▸ **PROVIDED RECORDS**
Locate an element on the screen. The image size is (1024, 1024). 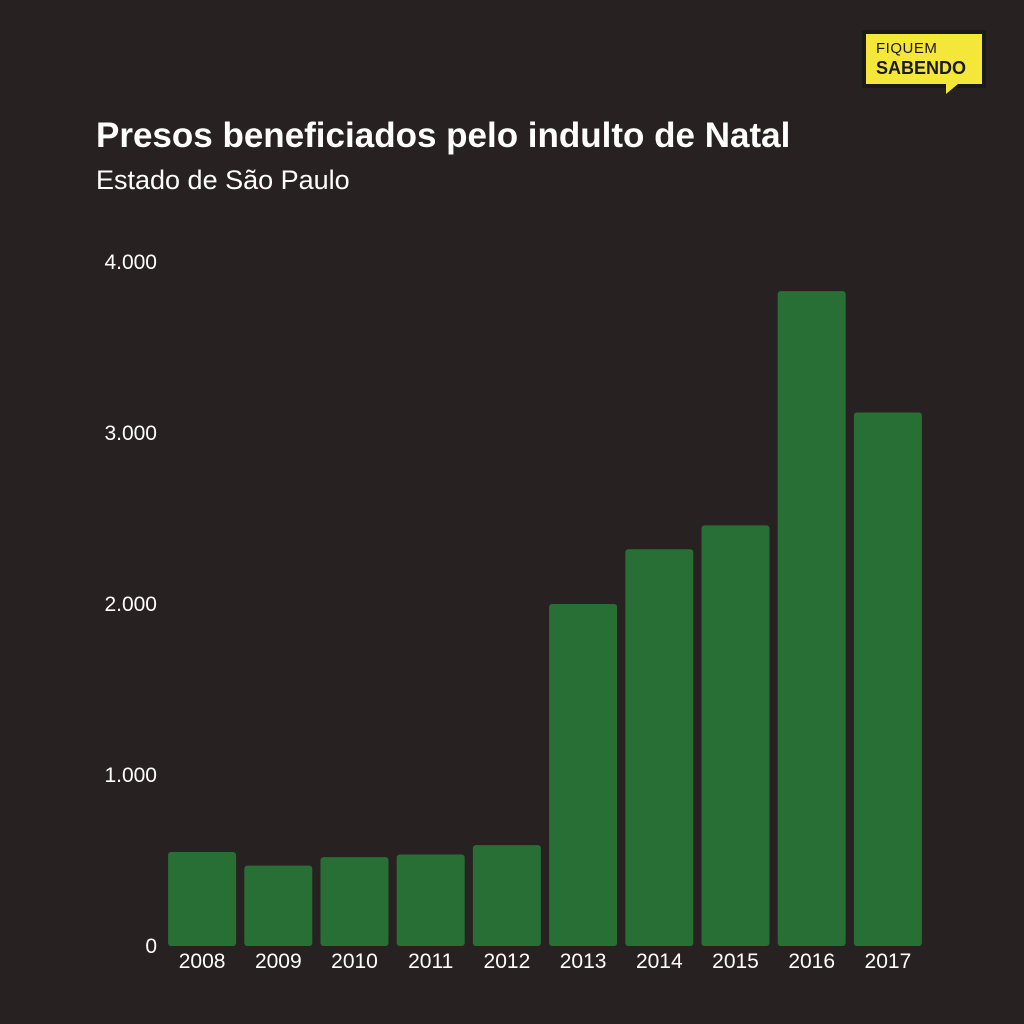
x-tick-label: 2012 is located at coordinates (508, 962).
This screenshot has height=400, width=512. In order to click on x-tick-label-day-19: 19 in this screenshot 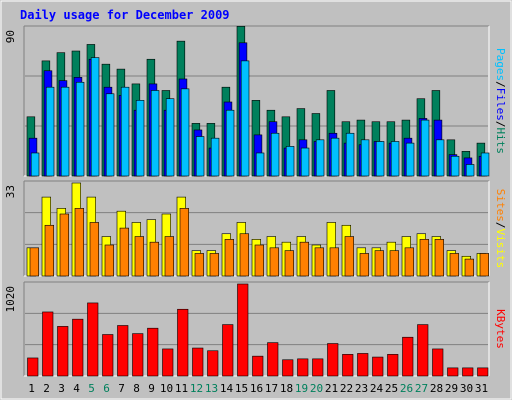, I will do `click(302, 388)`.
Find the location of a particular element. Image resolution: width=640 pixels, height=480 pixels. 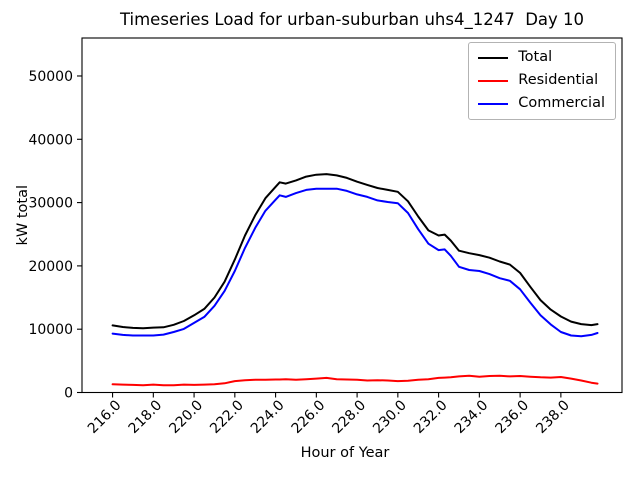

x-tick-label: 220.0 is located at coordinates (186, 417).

▸ **JOB**
Copy out the listing word for word, from the line containing "Find the location" through the end of the listing, including both. Leave the pictures out of your copy.

▸ **WRITTEN RESPONSE**
Find the location of a particular element. Image resolution: width=640 pixels, height=480 pixels. 

x-tick-label: 220.0 is located at coordinates (186, 417).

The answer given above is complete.